Second, we should help Americans acquire real wealth–but not at the expense of Social Security. Social Security is only one leg of the three-legged retirement stool. The other two legs are private pensions and personal savings.

Only 40 percent of workers today get private pensions (and, increasingly, those are risky defined-contribution, not defined-benefit, plans). With corporations earning record profits, now’s the time to expand corporate responsibility for helping workers create real personal wealth. Mandate that all employees share in those profit-payouts to senior executives; vest workers early; make plans fully portable; let workers draw from them for a first-time home purchase, lifelong learning and major medical expenses.

On increasing personal savings, the issue grows politically more difficult–yet it is the core political and economic challenge of our time. The richest 1 percent of Americans have more wealth than the bottom 80 percent. The solution is simple: Most Americans should be earning more, and the richest should be paying more taxes. Period. The politics of getting there are hellish.

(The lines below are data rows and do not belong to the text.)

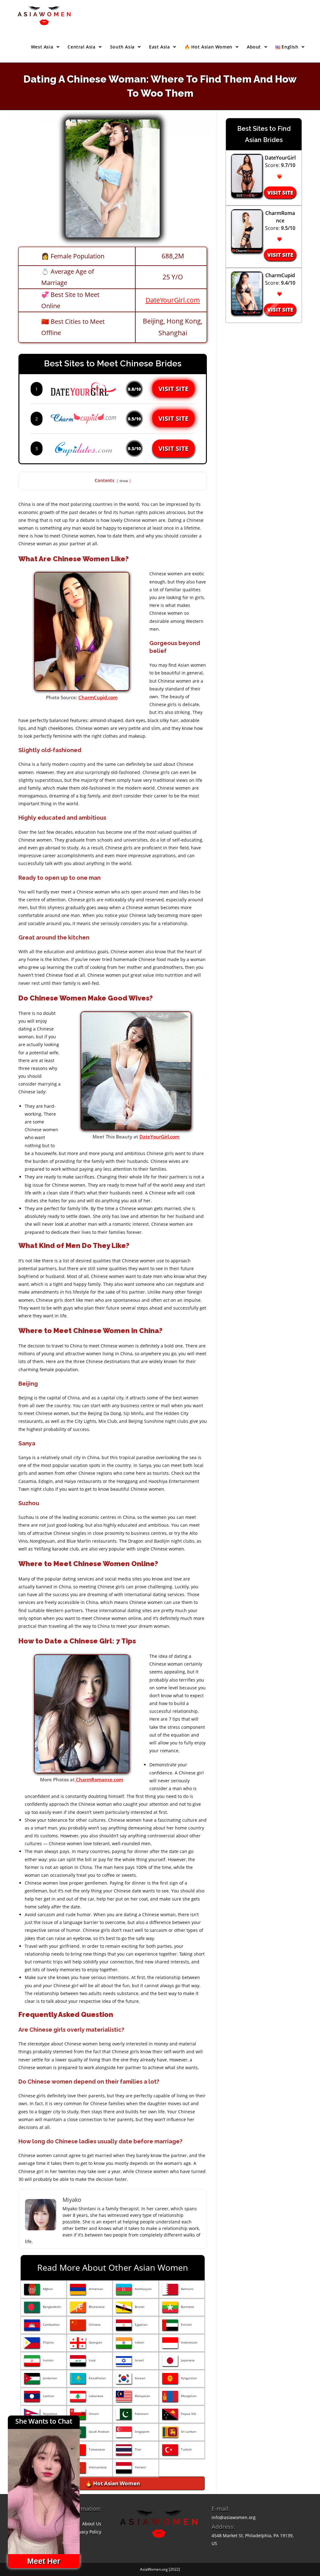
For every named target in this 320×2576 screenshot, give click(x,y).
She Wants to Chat (43, 2421)
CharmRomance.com (99, 1779)
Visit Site (173, 388)
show (123, 480)
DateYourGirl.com (173, 300)
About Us (91, 2524)
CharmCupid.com (98, 697)
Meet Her (43, 2561)
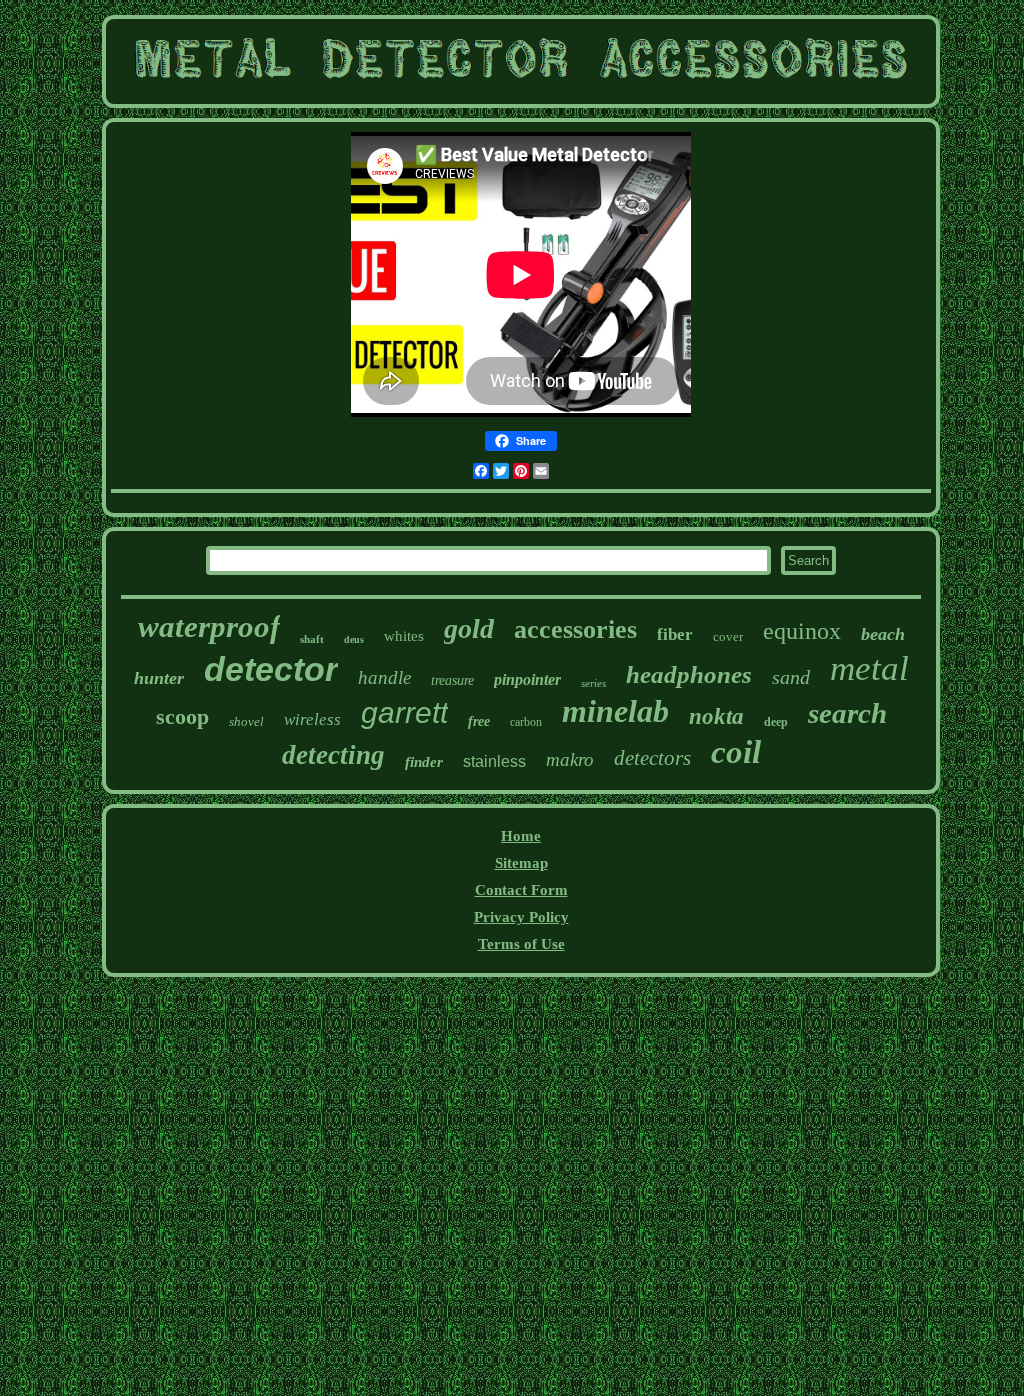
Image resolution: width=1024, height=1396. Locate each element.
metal (869, 668)
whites (404, 636)
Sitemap (521, 863)
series (593, 683)
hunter (159, 678)
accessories (575, 629)
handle (384, 677)
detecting (333, 755)
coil (736, 752)
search (847, 713)
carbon (526, 722)
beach (883, 634)
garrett (404, 712)
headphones (689, 674)
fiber (675, 634)
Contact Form (521, 890)
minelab (615, 711)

But privatizing Social Security won’t make that job any easier–or wealth’s distribution any more equal. In the months ahead, we’ll take a more precise look at each of the issues outlined above and others as well, direct you to excellent information sources and opportunities for activism–and challenge you to do something before the clock runs out. And frankly, the minute hand is fast approaching midnight. Congress won’t vote on “reform” this year, but the deal that will prefix the legislation will be done by this fall unless other voices are heard.

For those who thought they saw democracy flicker alive in Columbus, Ohio, when the Clinton Administration tried to “Oprah” us into attacking Iraq, consider this: The President himself, anxious to talk about Social Security’s future, is headed for three more cities as yet to be announced and then will lead off his White House conference on the future of retirement security.

Social Security is the difference between a decent life and poverty for half of all Americans over 65. More than 90 percent of us pay into it during our working lives, and more than 90 percent of us will count on its benefits when we retire.

Now count the cost of Washington economic “reforms” over the past twenty years–to a once-viable savings-and-loan system, to Mexican workers and peasants (who’ve paid for bailouts not once but twice), to the world’s poor as they’ve worked off the global debt crisis. Think about the lives of Indonesian peasants, or Korean and Thai workers today–all set to pay for the “can’t miss” marketization of Southeast Asia, just as Americans have so wonderfully benefited from downsizing, capital-gains reduction and globalization.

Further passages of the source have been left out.